DATA >>
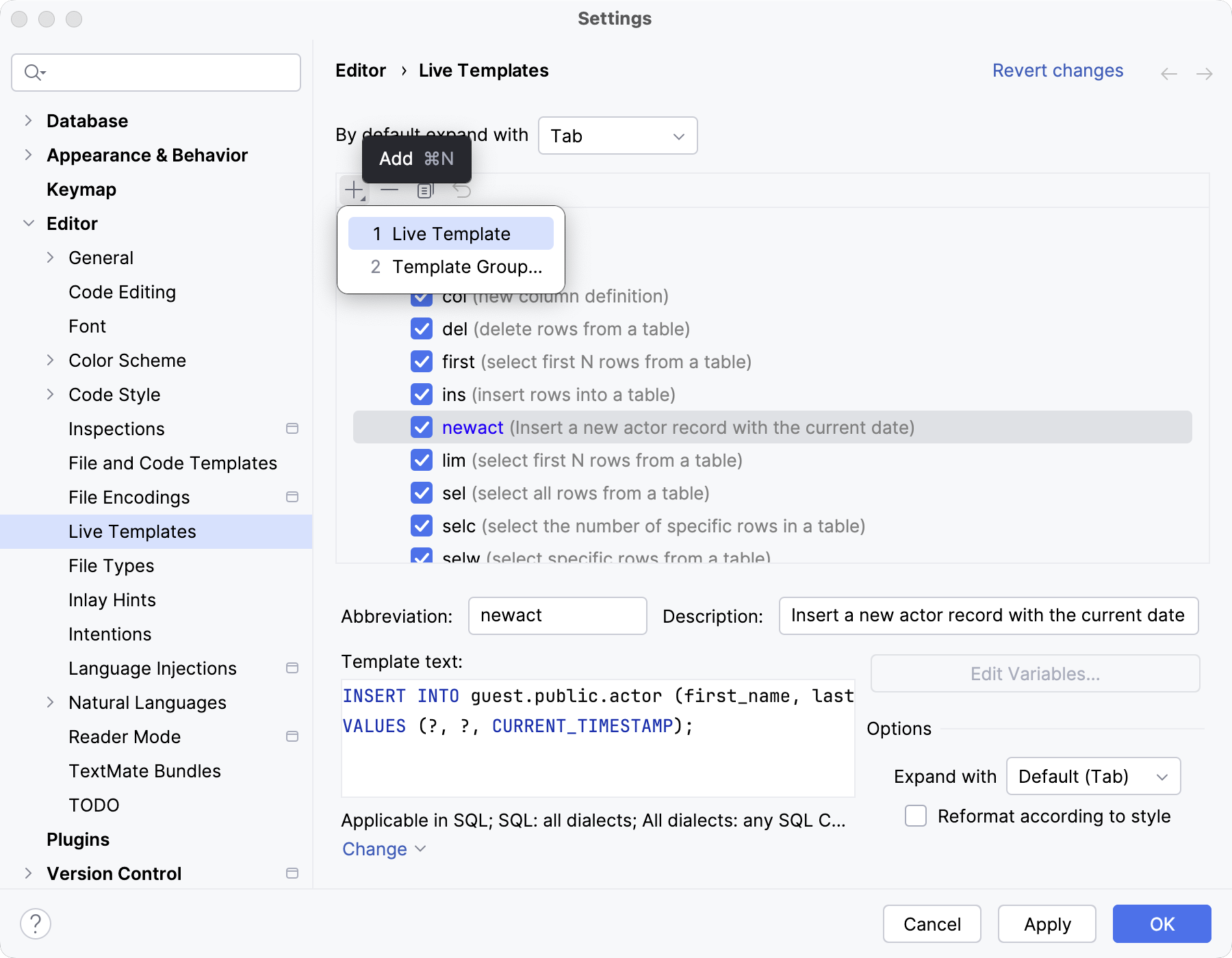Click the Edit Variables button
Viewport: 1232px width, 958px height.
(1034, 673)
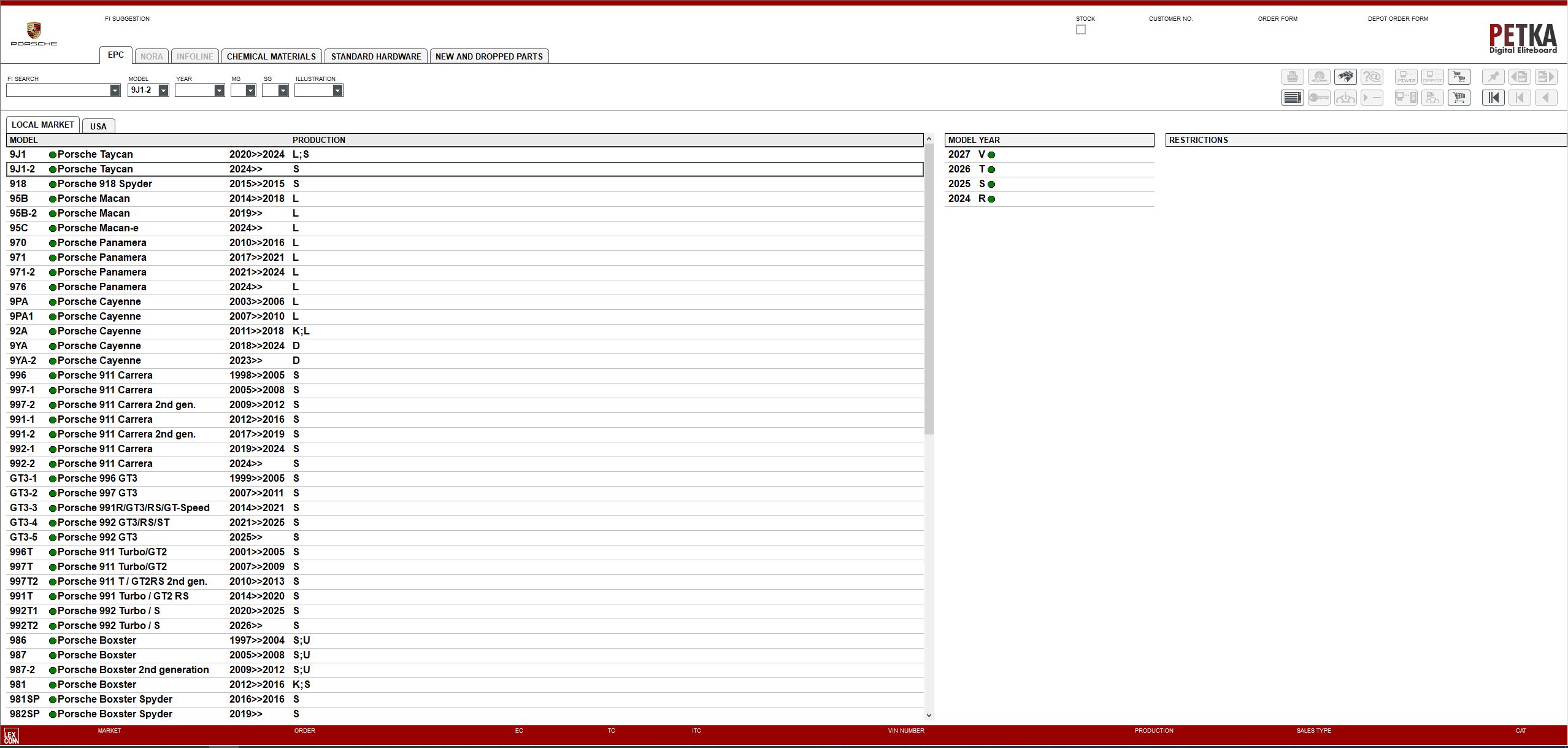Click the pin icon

...

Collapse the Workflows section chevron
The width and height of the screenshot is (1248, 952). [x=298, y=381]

...

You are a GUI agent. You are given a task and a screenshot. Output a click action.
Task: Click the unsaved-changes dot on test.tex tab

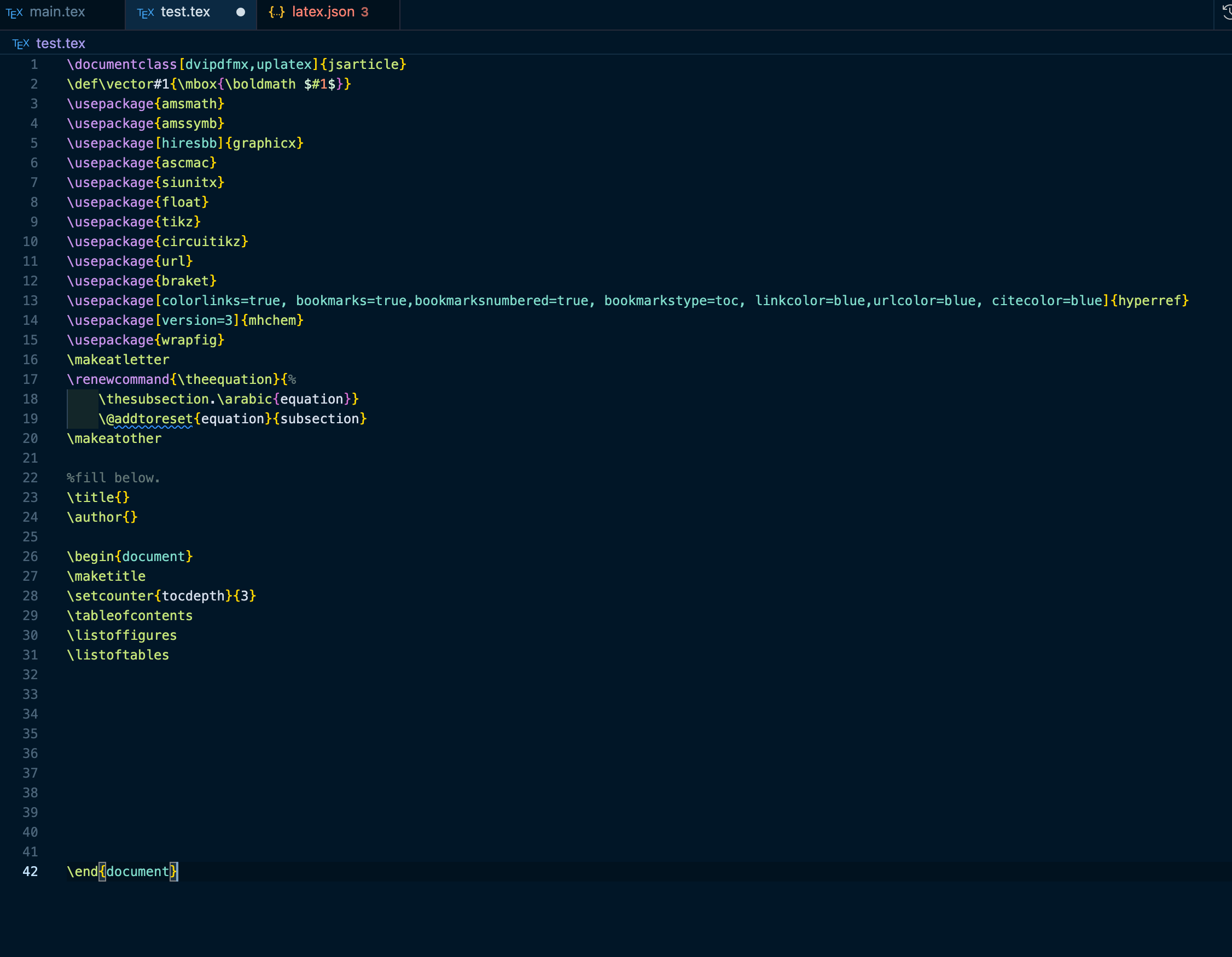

TASK OBJECTIVE >> The lines above, starting at the one with "You are a GUI" and ending at the one with "Task: Click the", are the only ones to return, exactly as written.

SOLUTION TO THIS PROBLEM >>
You are a GUI agent. You are given a task and a screenshot. Output a click action.
Task: Click the unsaved-changes dot on test.tex tab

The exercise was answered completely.